Sore itu Watn berkomunikasi dengan saudari sepupunya, Bairot. Dua gadis itu mulai tenggelam dalam percakapan ringan, saling mengutarakan rindu. Hingga akhrnya Watn berterus terang tentang kondisi Blackrider yang membuat Bairot tidak percaya, mendengar kabar buruk itu sungguh membuatnya ingin melihat kondisi pemuda itu secara langsung, jadi, Watn memberikan Miniseluler-nya pada Blackrider. Mereka berbicara bersama cukup lama hingga hari menjelang magrib, dan kala itu juga mereka menghakhiri pembicaraan, saling mengingatkan untuk tetap melaksanakan salat. Watn, yang sedang datang bulan, ia tidak lupa untuk melakukan zikir, atau lebih tepatnya beristigfar, baginya itu lebih penting.

Sementara itu Blackrider yang masih belum mampu untuk membasuh dirinya dengan air, rasa dingin masih kerap menyelimutinya, sehingga ia belum bisa mandi. Jadi, ia melakukan tayamum kemudian melaksanakan salat. Selepas itu pemuda itu menghubungi Black Shawn, kebahagiaan tampak ketika ia melihat bagaimana cara ayahnya menerima telepon, pemuda itu sungguh ingin ayahnya datang mengunjunginya, namun, Black Shawn mengatakan bahwa mendapatkan uang yang banyak itu sulit. Jadi, ia tak mungkin memaksa ayahnya. Tak lama seorang staff membuka pintu ruangan, membawa sebuah nampan berisi semangkuk sup, semangkuk nasi, dan teh hangat, terkemas rapi dengan plastik di atasnya, berjalan menghampiri Blackrider, lalu meletakkan nampan itu di meja makan pasien, tepatnya di depan ranjang rawat.

"Selamat makan!" ucap si staff itu ramah, dan keduanya membalasnya dengan ucapan terima kasih sebelum ia pergi.

Blackrider bangkit duduk, melihat makanan yang berada di hadapannya, tampaknya cukup lezat, tentu saja ia sangat ingin segera melahapnya, namun sebelum itu, ia menawari gadis yang menemaninya untuk makan bersama.

"Tidak, terima kasih," katanya, bangkit dari kursi, beranjak menuju lemari kemudian membuka pintunya. "Aku juga punya," katanya, membuat Blackrider menyorotnya dengan kernyit. "Ini," ia mengacungkan sebungkus mi tingi-tinggi, kemudian menurunkannya dan menutup pintu lemari. Bangkit lalu mengambil sebuah mangkuk dari tempatnya, membuka kemasan bumbu lalu menaburkannya ke dalam mangkuk, kemudian barulah ia memasukkan mie sebelum menuangkan air panas dari dalam termos.

Blackrider menyipitkan mata pada Watn. "Ada berapa banyak mi instan yang kau miliki?" tanyanya sambil mengerutkan dahi. Sebelum mereka makan bersama.

"Mm..." Watn mengaduk mi. "Aku membeli satu kardus mi, untuk kunikmati pada setiap hari."

Mendengar hal itu Blackrider tersedak. Gadis yang duduk di sebelahnya, menatapnya secara otomatis, terkesiap, lalu bangkit dan beranjak untuk mengambilkan segelas air, sekejap ia kembali lagi, memberikan segelas air itu pada Blackrider. Pemuda itu menerimanya, kemudian meneguknya. Tetap dengan basmallah, diam-diam Watn menatapnya khawatir, dan setelah itu Blackrider meletakkan gelas yang menyisakan seperempat gelas air di atas meja makannya, mendongak menatap Watn dan berterima kasih. Kemudian mereka melanjutkan acara makan malam.

"Kau serius?" Blackrider kembali bertanya tentang mi instan itu.

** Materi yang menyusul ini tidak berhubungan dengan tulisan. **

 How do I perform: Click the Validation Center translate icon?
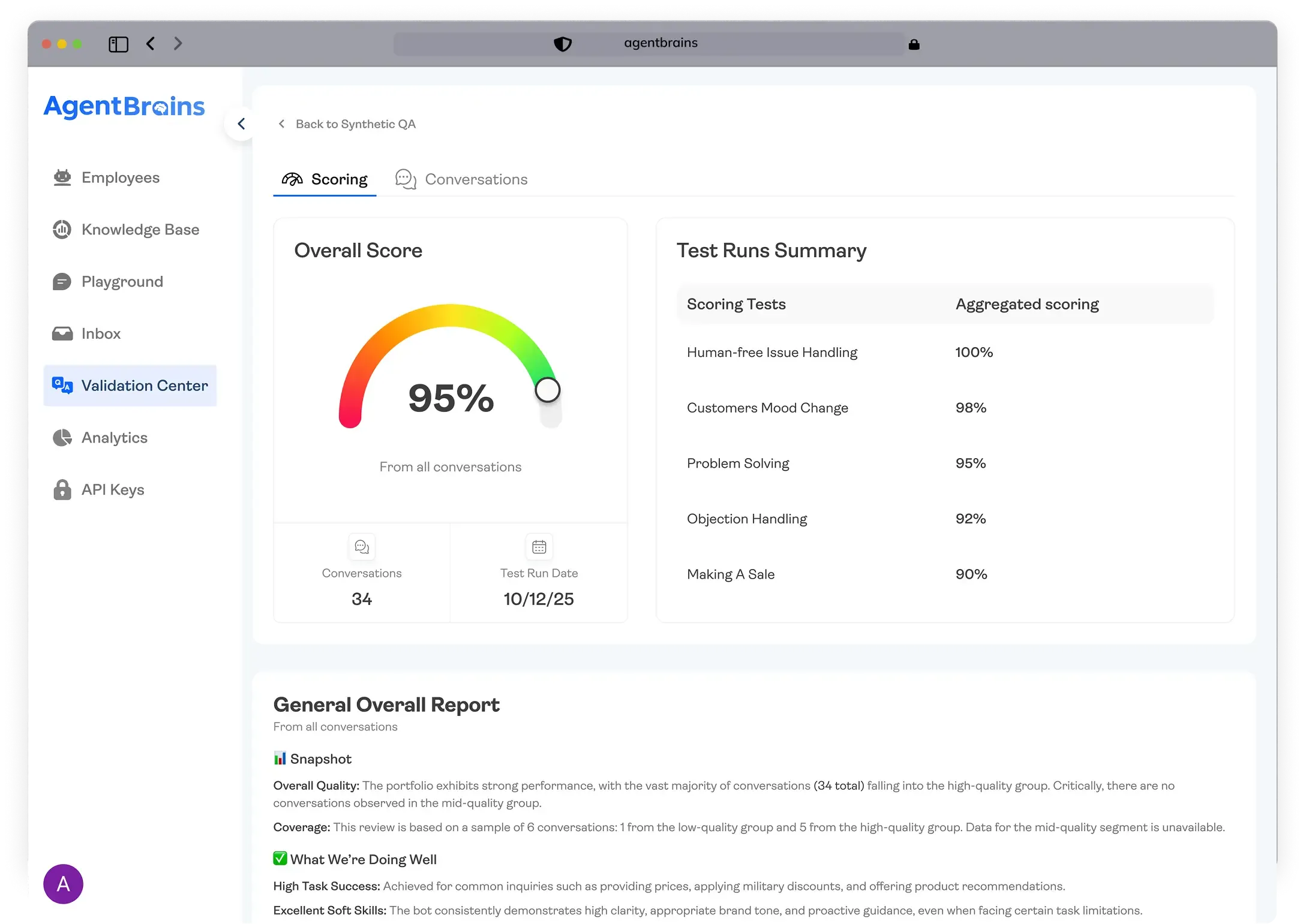tap(62, 385)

Watn mengangguk, kemudian melahap mi.

"Bahkan aku jadi khawatir jika lambungmu bermasalah karena itu," Watn dapat menyaksikan wajah serius Blackrider dari lirikannya, yang seketika membuat wajah gadis itu memanas.

Watn merekahkan senyum tersipu, menarik tubuh, menyeka kuah yang tersisa di bibir. "Kau berlebihan," katanya. "Aku tidak masalah."

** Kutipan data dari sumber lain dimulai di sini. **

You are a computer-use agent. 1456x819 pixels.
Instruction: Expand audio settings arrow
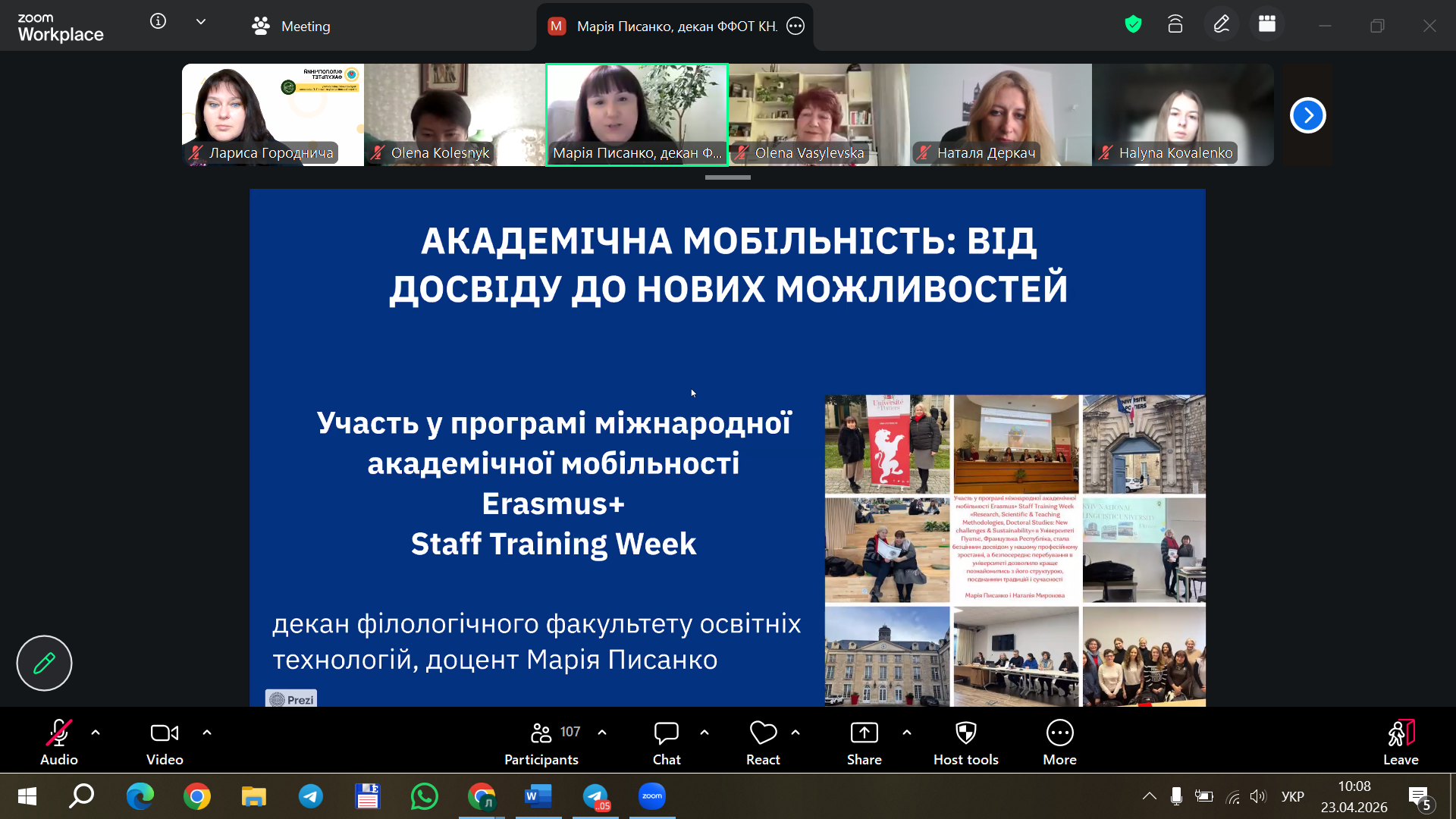coord(96,733)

Pada keesokan harinya Juliana kembali ke Sekolah Mayor, sambutan hangat dari anggota bela diri menghampirinya, membuat Olive dan para murid kelasnya mengernyit, ketika menyaksikan hal itu dari jendela, merasa penasaran dengan apa yang membuat para murid berkerumun. Rupanya ia bersama para muridnya belum mengetahui sebuah kejutan manis yang selama ini mereka nantikan, hingga rasa penasaran mereka sepertinya sudah memuncak, tak dapat mereka menahan diri untuk keluar dari dalam kelas dan beranjak menghampiri kerumunan itu. "Ada apa ini?" tanya Olive, membuat kerumunan itu berpencar menjadi dua buah bagian, sementara setelah itu ia dan para muridnya dapat langsung menyaksikan siapa orang yang tengah berdiri di atara barisan para murid itu.

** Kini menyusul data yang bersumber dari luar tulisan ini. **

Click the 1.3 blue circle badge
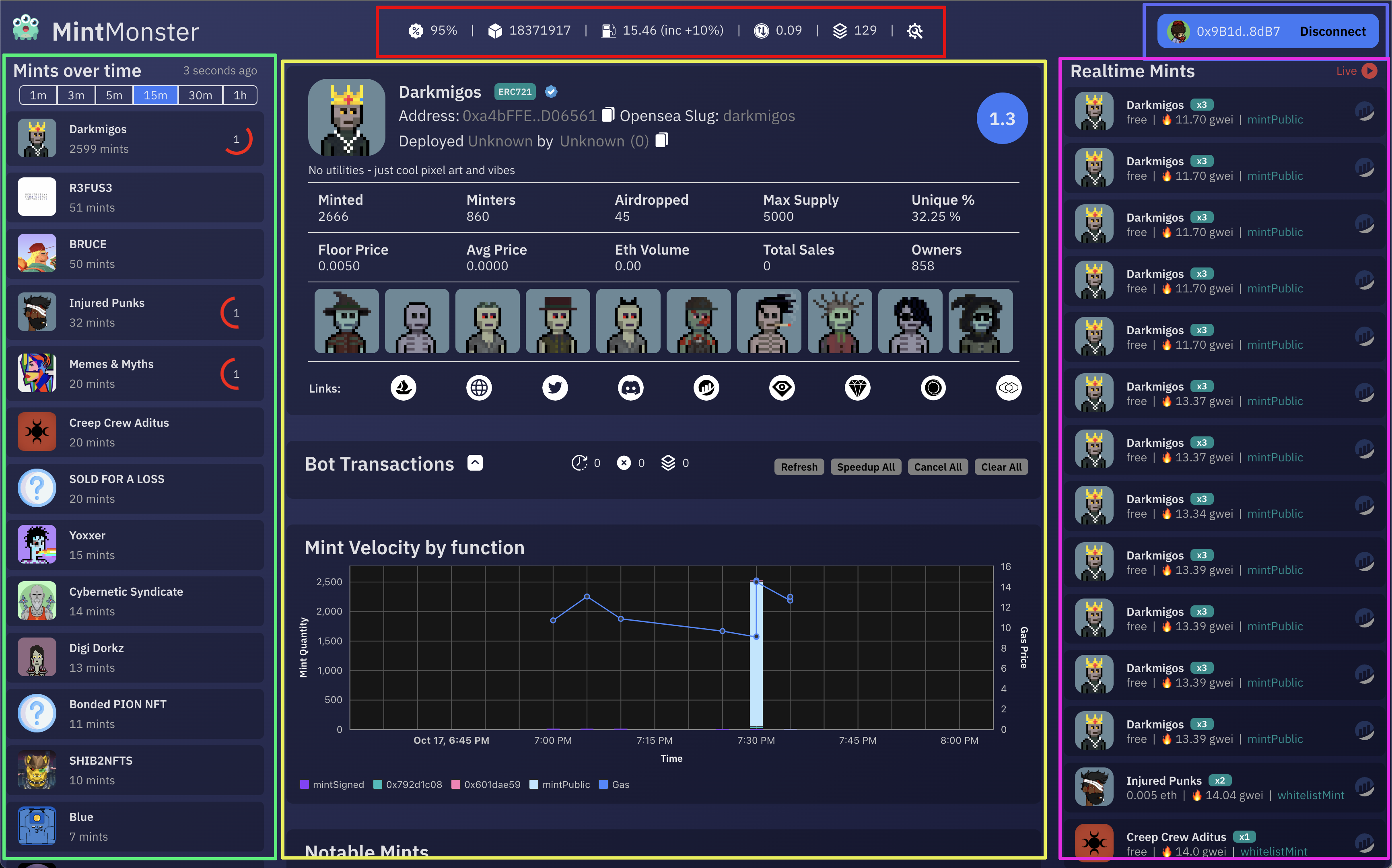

Ternganga karena tidak percaya bahwa, apakah orang yang di hadapan mereka adalah Juliana sungguhan? Atau hanya halusinasi saja? Namun Olive Magenta segera menyadari bahwa yang dapat melihat Juliana Indigo bukan hanya dirinya, jadi, bagaimana mungkin ini semua hanya halusinasi. Olive segera berlari dan mendekap murid kesayangannya, tak lama para murid kelasnya melakukan hal serupa. Olive melepas peluk, memegang lengan Juliana dengan tatapan simpati. "Kau baik-baik saja?" tanyanya. "Apa tubuhmu terluka?" lanjutnya. Dengan lembut Juliana merekahkan senyum. "Alhamdulillah," jawabnya. "Aku baik-baik saja, Nyonya." Gadis itu dibawa oleh gurunya menuju ruang makan, ia disajikan hidangan gratis yang membuatnya menjadi sungkan.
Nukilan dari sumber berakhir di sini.